9 Пуришкевич – Владимир Митрофанович Пуришкевич (1870–1920), политический деятель консервативных взглядов, монархист, черносотенец. Организатор и участник убийства Григория Распутина.

10 Игнатьев – граф Павел Николаевич Игнатьев (1870–1945), министр народного просвещения Российской империи в 1915–1916 гг.

11 Николай II – Николай II Александрович (1868–1918), император Всероссийский (1894–1917), старший сын императора Александра III и императрицы Марии Федоровны. Отрекся от престола в ходе Февральской революции 1917 г. С марта 1917 г. вместе с семьей находился под арестом, в июле 1918 г. расстрелян большевиками в Екатеринбурге. Прославлен (вместе с женой и детьми) в лике святых Русской Православной Церковью как страстотерпец в 2000 г., ранее, в 1981 г., прославлен Русской Зарубежной Церковью как мученик.

12 Чхеидзе – Николай (Карло) Семенович Чхеидзе (1864–1926), политический деятель России и Грузии.

13 Родзянко – Михаил Владимирович Родзянко (1859–1924), политический деятель, один из лидеров партии октябристов. Председатель Государственной думы третьего и четвертого созывов. Один из лидеров Февральской революции 1917 г., в ходе которой возглавил Временный комитет Государственной думы.

14 Протопопов – Александр Дмитриевич Протопопов (1866–1918), русский политик, крупный помещик и промышленник, член Государственной думы от Симбирской губернии. Последний министр внутренних дел Российской империи.

15 Штюрмер – Борис Владимирович Штюрмер (1848–1917), российский государственный деятель. В 1916 г. был председателем Совета министров Российской империи, министром внутренних дел, а затем министром иностранных дел.

16 Щегловитов – Иван Григорьевич Щегловитов (1861–1918), русский государственный деятель, министр юстиции Российской империи.
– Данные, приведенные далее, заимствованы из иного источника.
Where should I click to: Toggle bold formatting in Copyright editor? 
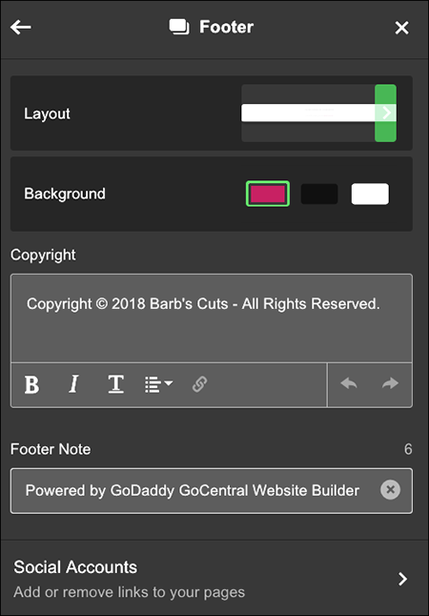(31, 384)
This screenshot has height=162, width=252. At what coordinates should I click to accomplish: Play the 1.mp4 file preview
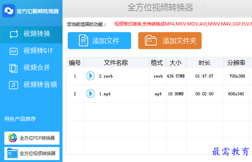click(x=90, y=94)
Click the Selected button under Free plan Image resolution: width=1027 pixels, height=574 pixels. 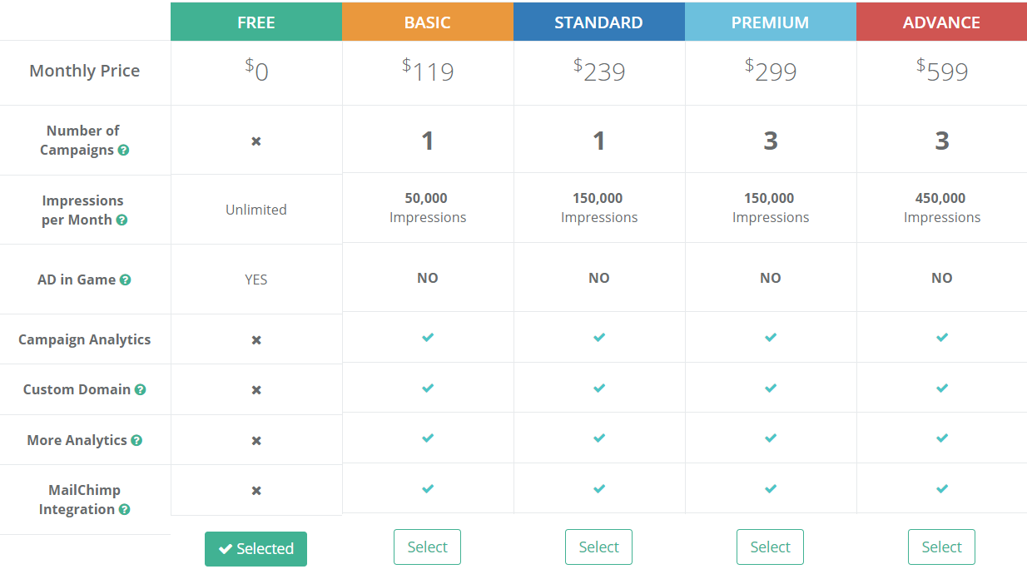256,549
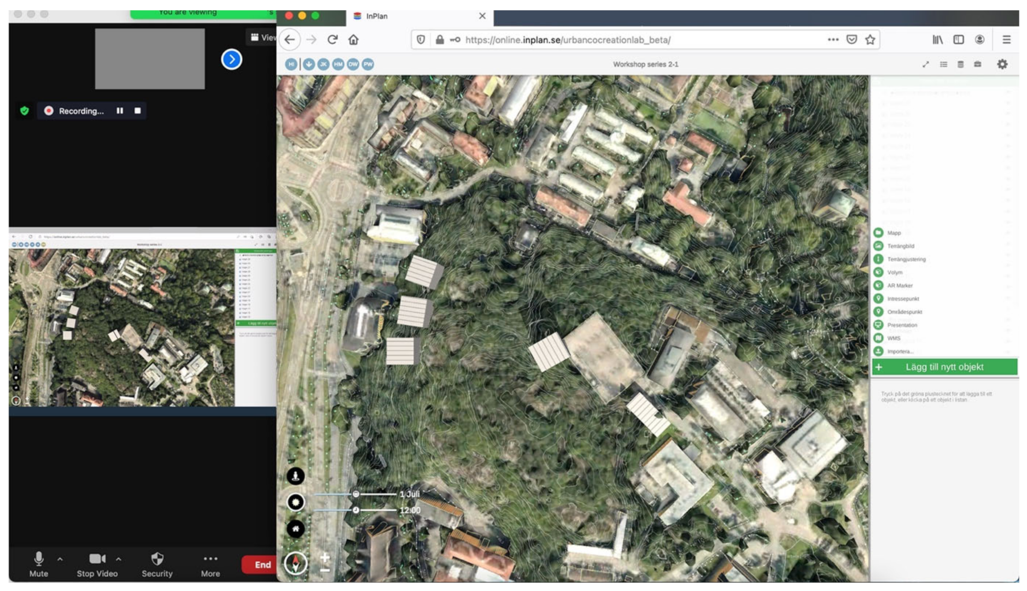Screen dimensions: 1027x591
Task: Click the HI user avatar badge
Action: tap(291, 64)
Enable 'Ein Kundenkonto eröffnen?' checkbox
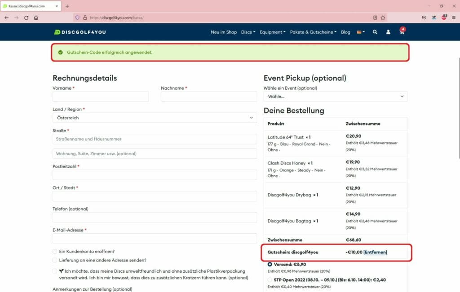 (55, 252)
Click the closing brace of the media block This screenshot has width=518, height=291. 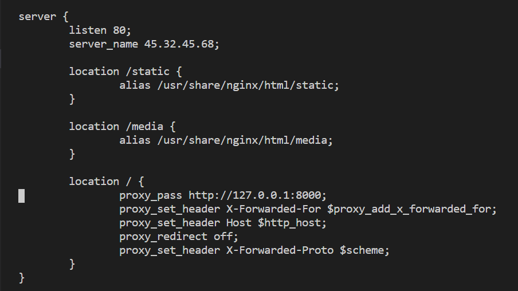point(72,154)

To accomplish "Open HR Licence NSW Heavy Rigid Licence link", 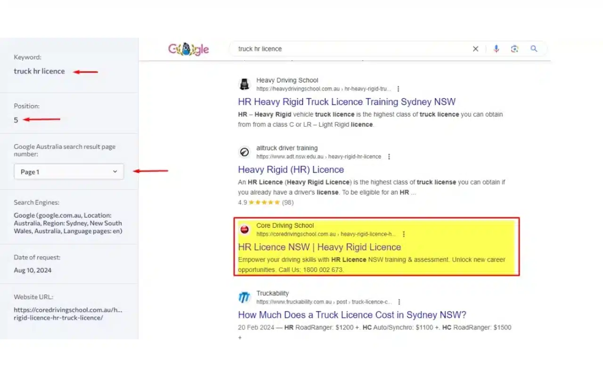I will click(x=319, y=247).
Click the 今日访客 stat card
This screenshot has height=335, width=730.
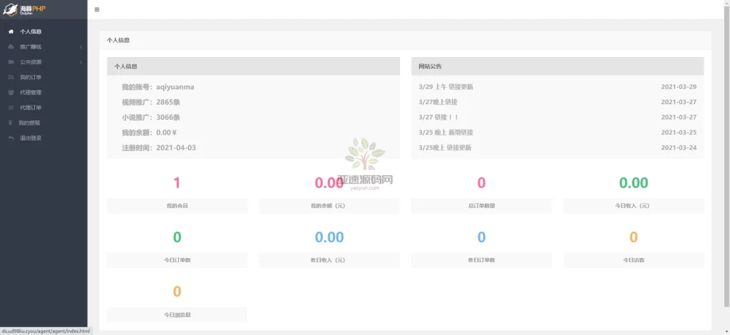pyautogui.click(x=633, y=246)

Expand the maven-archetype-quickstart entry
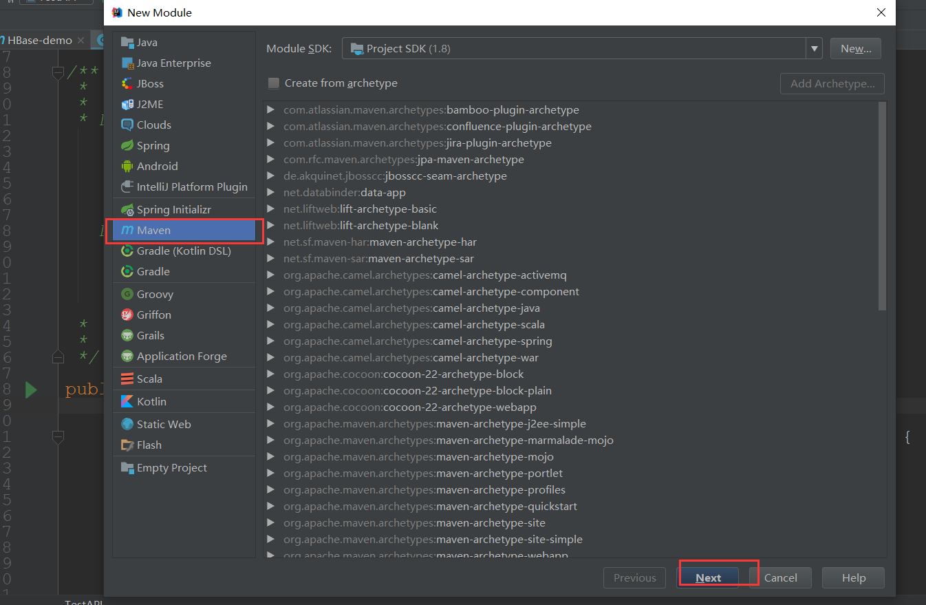270,506
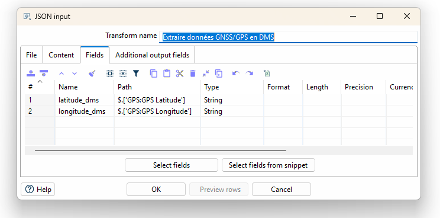Click the Transform name input field

point(288,37)
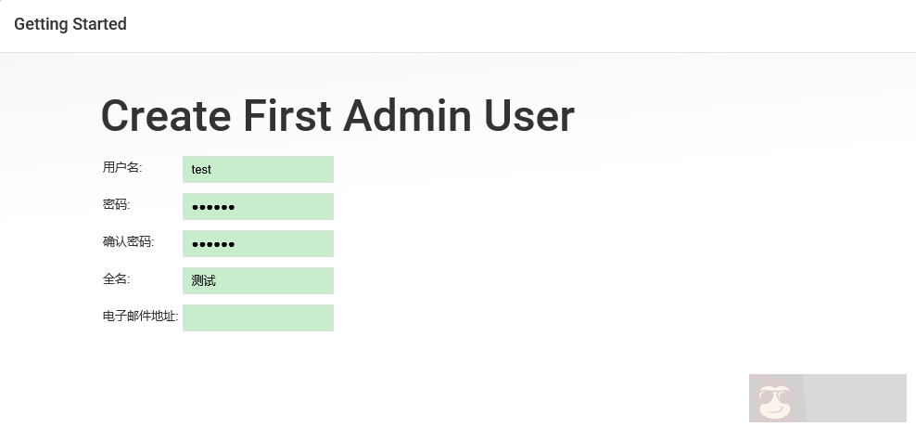
Task: Select the 确认密码 confirm password field
Action: click(258, 243)

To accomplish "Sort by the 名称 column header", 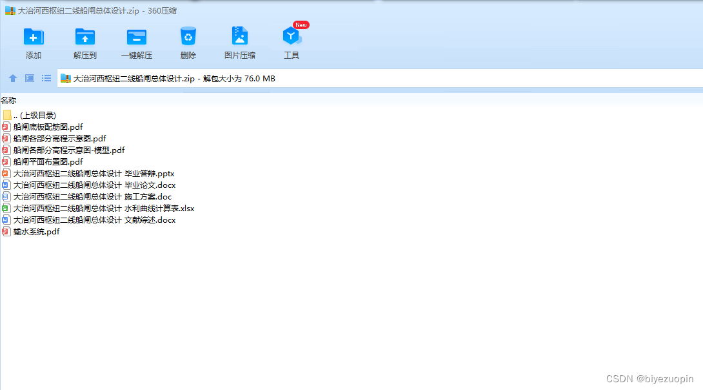I will coord(8,101).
Последний председатель Госсовета Российской империи (1917).

17 Энгельгардт – Борис Александрович Энгельгардт (1877–1962), военный и политический деятель, первый революционный комендант Петрограда во время Февральской революции.
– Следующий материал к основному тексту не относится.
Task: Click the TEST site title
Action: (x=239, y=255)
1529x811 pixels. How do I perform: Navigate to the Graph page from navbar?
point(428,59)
18 Горемыкин – Иван Логгинович Горемыкин (1839–1917), русский государственный деятель, председатель Совета министров Российской империи (1906 и 1914–1916).
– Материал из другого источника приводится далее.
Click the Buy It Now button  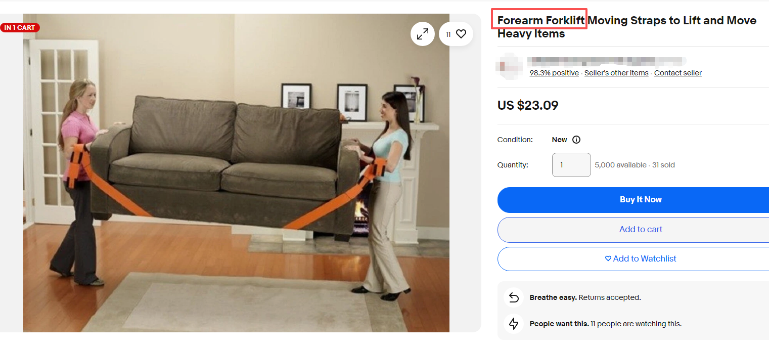pyautogui.click(x=633, y=199)
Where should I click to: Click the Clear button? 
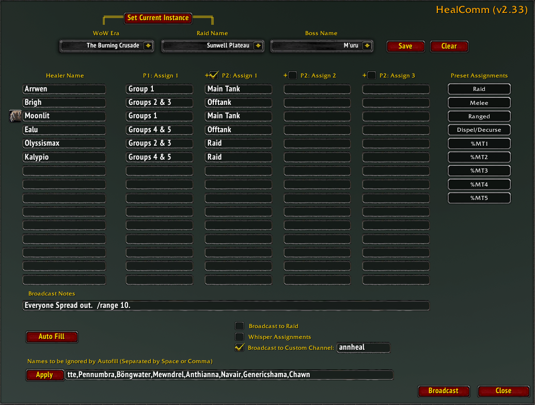449,46
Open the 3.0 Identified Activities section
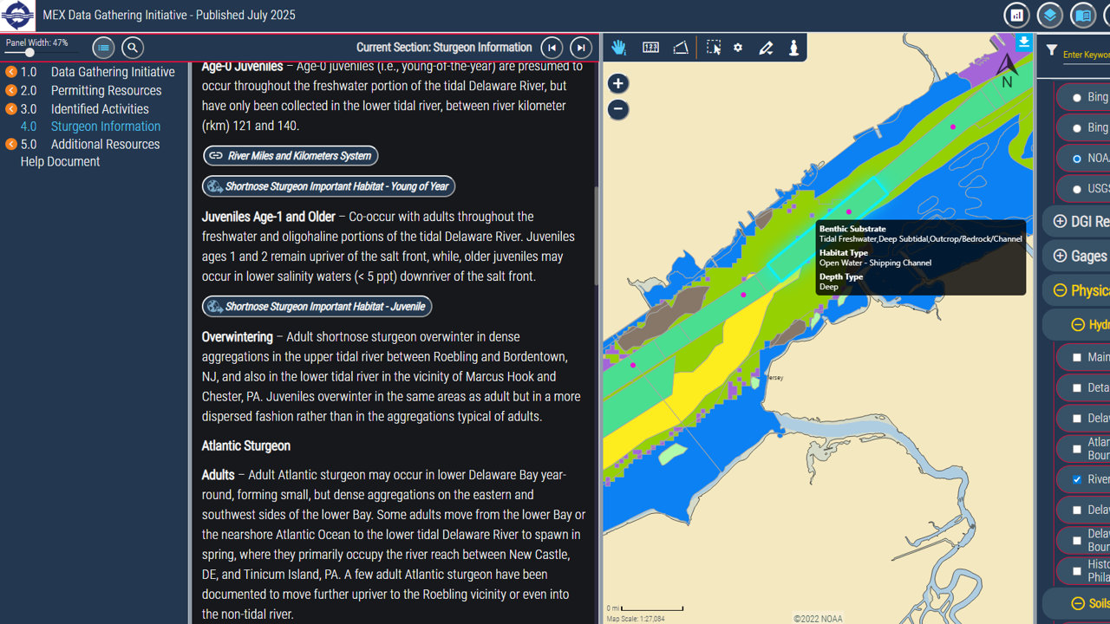The width and height of the screenshot is (1110, 624). pyautogui.click(x=99, y=108)

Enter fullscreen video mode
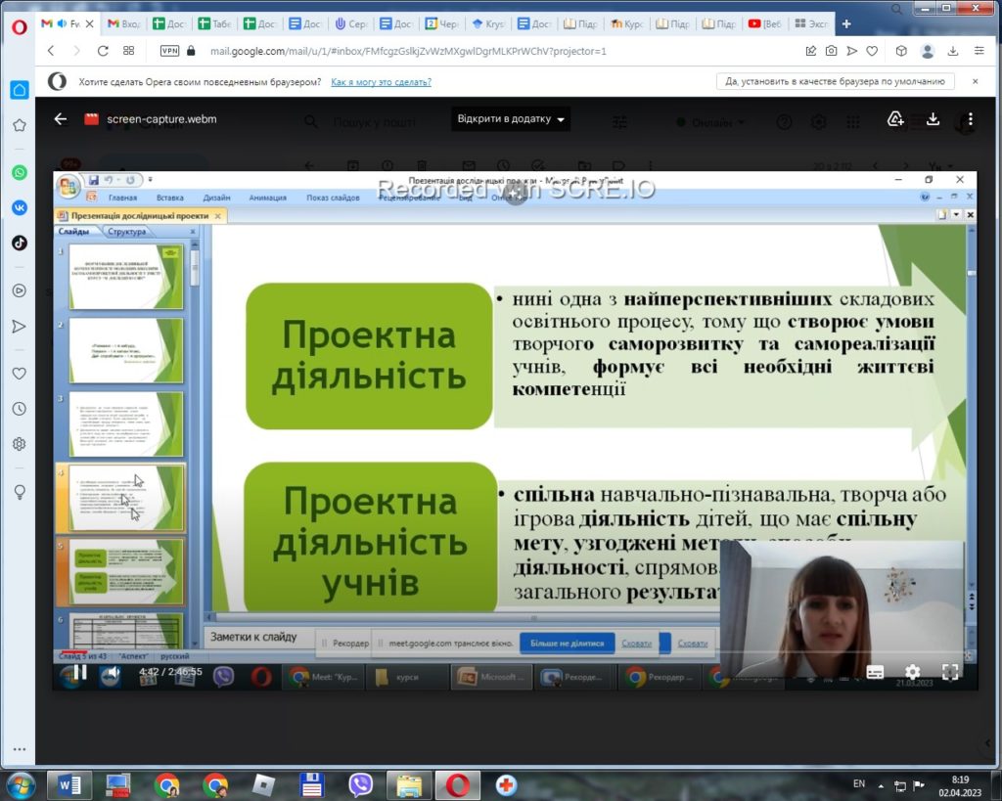click(x=950, y=671)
19 Трепов – Александр Федорович Трепов (1862–1928), государственный деятель Российской империи, министр путей сообщения, председатель Совета министров в 1916 г.

20 Сухомлинов – Владимир Александрович Сухомлинов (1848–1926), русский генерал от кавалерии, военный министр, генерал-адъютант.

21 Дубровин – Александр Иванович Дубровин (1855–1921), русский политик, один из лидеров Союза русского народа в Российской империи.

22 Николай Николаевич – великий князь Николай Николаевич (Младший) (1856–1929), Верховный главнокомандующий всеми сухопутными и морскими силами Российской империи в начале Первой мировой войны (1914–1915) и в мартовские дни 1917 г.

23 Бем – Михаил Антонович Бем (1858–1917), генерал-майор, участник Китайского похода 1900 г., Русско-японской и Первой мировой войны.

24 Плеханов – Георгий Валентинович Плеханов (1856–1918), теоретик и пропагандист марксизма, философ, видный деятель российского и международного социалистического движения.

25 Кропоткин – князь Петр Алексеевич Кропоткин (1842–1921), революционер, ученый географ и геоморфолог. Исследователь тектонического строения Сибири и Средней Азии и ледникового периода. Известный историк, философ и публицист, создатель идеологии анархо-коммунизма и один из самых влиятельных теоретиков анархизма.

26 Лопатин – Герман Александрович Лопатин (1845–1918), политический деятель, революционер, член Генерального совета Первого интернационала, один из авторов первого перевода «Капитала» Карла Маркса на русский язык.

27 Михаил Александрович – великий князь Михаил Александрович (1878–1918), младший брат Николая II; в его пользу Николай II отрекся от престола 2 марта 1917 г. Передал свои права Временному правительству. В марте 1918 г. по решению Совнаркома был отправлен в Пермь, в ночь с 12 на 13 июня 1918 г. убит большевиками.

28 Князь Львов – князь Георгий Евгеньевич Львов (1861–1925), общественный и политический деятель; во время Февральской революции – министр-председатель и министр внутренних дел первого Временного правительства.

29 Гучков – Александр Иванович Гучков (1862–1936), политический деятель, лидер партии «Союз 17 октября». Военный и морской министр Временного правительства.